EXERCISE OBJECTIVE ▸
Rewrite the listing, changing each "Screen dimensions" to "Display size" and leaving everything else unchanged.

RECORDS PROVIDED ▸
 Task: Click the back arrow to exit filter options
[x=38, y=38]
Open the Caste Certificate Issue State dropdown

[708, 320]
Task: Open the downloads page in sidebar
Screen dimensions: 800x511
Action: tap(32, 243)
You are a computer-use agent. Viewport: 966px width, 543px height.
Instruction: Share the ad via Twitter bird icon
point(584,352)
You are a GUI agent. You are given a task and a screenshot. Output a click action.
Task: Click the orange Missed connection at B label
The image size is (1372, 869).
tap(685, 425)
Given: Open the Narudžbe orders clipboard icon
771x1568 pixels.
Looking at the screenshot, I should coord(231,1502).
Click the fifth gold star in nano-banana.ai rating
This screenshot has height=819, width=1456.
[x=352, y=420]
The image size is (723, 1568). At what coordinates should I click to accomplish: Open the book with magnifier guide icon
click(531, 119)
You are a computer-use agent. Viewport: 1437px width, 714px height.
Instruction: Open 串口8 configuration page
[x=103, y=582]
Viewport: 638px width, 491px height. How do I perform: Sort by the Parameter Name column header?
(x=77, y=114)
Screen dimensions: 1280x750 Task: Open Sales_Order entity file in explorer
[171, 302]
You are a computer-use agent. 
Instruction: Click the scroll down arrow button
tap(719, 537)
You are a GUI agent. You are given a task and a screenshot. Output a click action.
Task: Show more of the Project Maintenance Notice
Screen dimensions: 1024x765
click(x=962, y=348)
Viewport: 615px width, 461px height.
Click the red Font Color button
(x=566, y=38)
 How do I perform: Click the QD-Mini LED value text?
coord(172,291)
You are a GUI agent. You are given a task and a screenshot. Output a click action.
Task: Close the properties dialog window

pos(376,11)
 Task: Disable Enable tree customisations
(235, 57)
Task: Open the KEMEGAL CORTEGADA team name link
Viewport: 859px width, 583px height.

COMPLETE OUTPUT ▸
 Task: Click the back arrow to exit filter options
[x=38, y=38]
Open the Caste Certificate Issue State dropdown

[708, 320]
Task: Open the downloads page in sidebar
Display size: 800x511
Action: tap(32, 243)
You are a computer-use agent. Viewport: 966px width, 543px height.
Instruction: Share the ad via Twitter bird icon
point(584,352)
You are a GUI agent. You are given a task and a screenshot. Output a click action.
Task: Click the orange Missed connection at B label
The image size is (1372, 869).
tap(685, 425)
Given: Open the Narudžbe orders clipboard icon
771x1568 pixels.
Looking at the screenshot, I should coord(231,1502).
Click the fifth gold star in nano-banana.ai rating
This screenshot has height=819, width=1456.
[x=352, y=420]
The image size is (723, 1568). At what coordinates should I click to accomplish: Open the book with magnifier guide icon
click(531, 119)
You are a computer-use agent. Viewport: 1437px width, 714px height.
Instruction: Open 串口8 configuration page
[x=103, y=582]
Viewport: 638px width, 491px height. How do I perform: Sort by the Parameter Name column header?
(x=77, y=114)
Display size: 1280x750 Task: Open Sales_Order entity file in explorer
[171, 302]
You are a computer-use agent. 
Instruction: Click the scroll down arrow button
tap(719, 537)
You are a GUI agent. You are given a task and a screenshot. Output a click action.
Task: Show more of the Project Maintenance Notice
Display size: 1024x765
click(x=962, y=348)
Viewport: 615px width, 461px height.
Click the red Font Color button
(x=566, y=38)
 How do I perform: Click the QD-Mini LED value text?
coord(172,291)
You are a GUI agent. You are given a task and a screenshot. Output a click action.
Task: Close the properties dialog window

pos(376,11)
 Task: Disable Enable tree customisations
(235, 57)
Task: Open the KEMEGAL CORTEGADA team name link
Viewport: 859px width, 583px height.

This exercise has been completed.